▶
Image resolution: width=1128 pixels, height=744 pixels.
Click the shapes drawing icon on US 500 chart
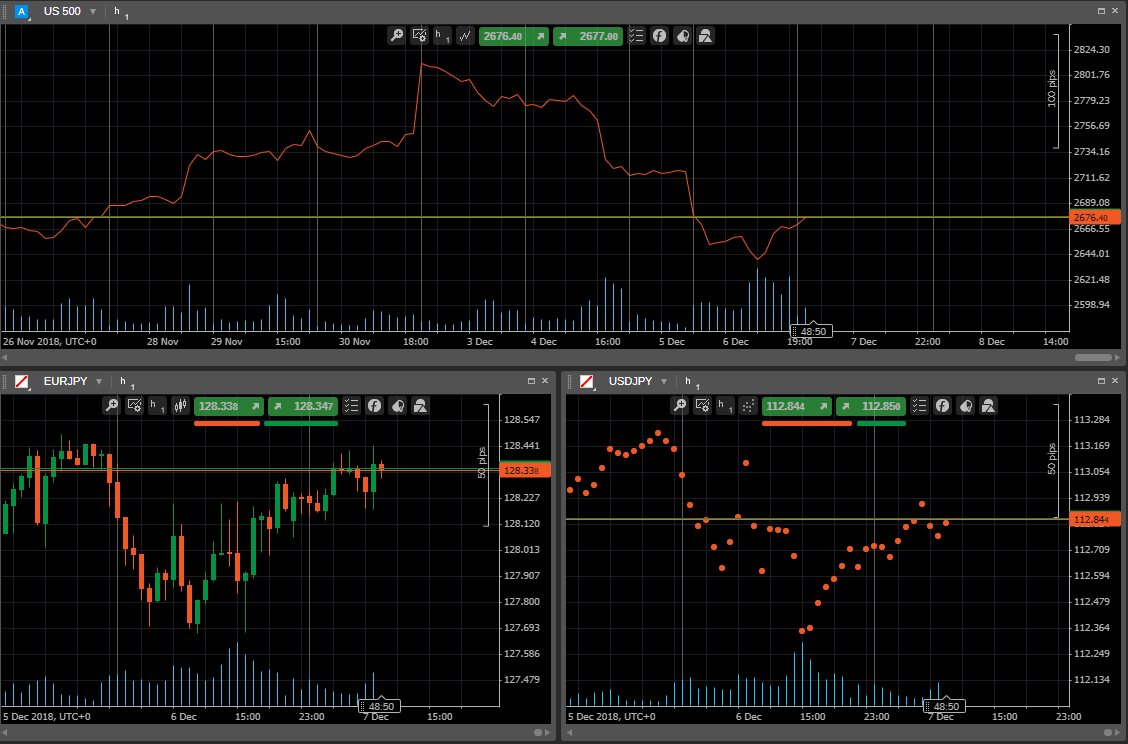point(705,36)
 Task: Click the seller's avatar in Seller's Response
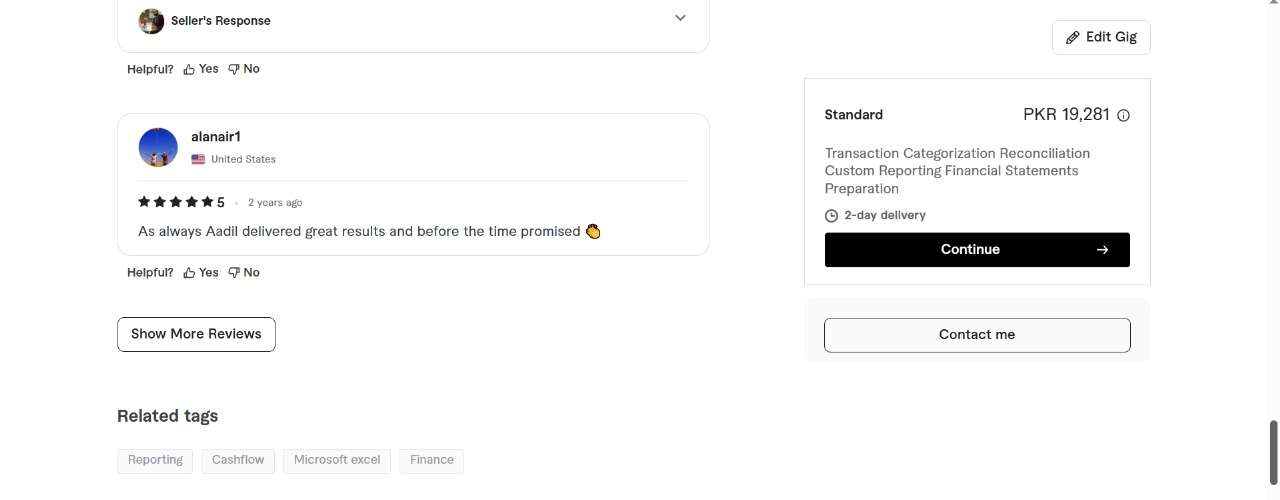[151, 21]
◀
*EXERCISE REQUIREMENTS:* Give again the lines from the line that contains "Click the shapes drawing icon on US 500 chart" through the last line of the material above, exactly and with both ends included. Omit the pictures.

*RESULT FOR THIS TASK:*
Click the shapes drawing icon on US 500 chart
point(705,36)
 Task: Click the seller's avatar in Seller's Response
[151, 21]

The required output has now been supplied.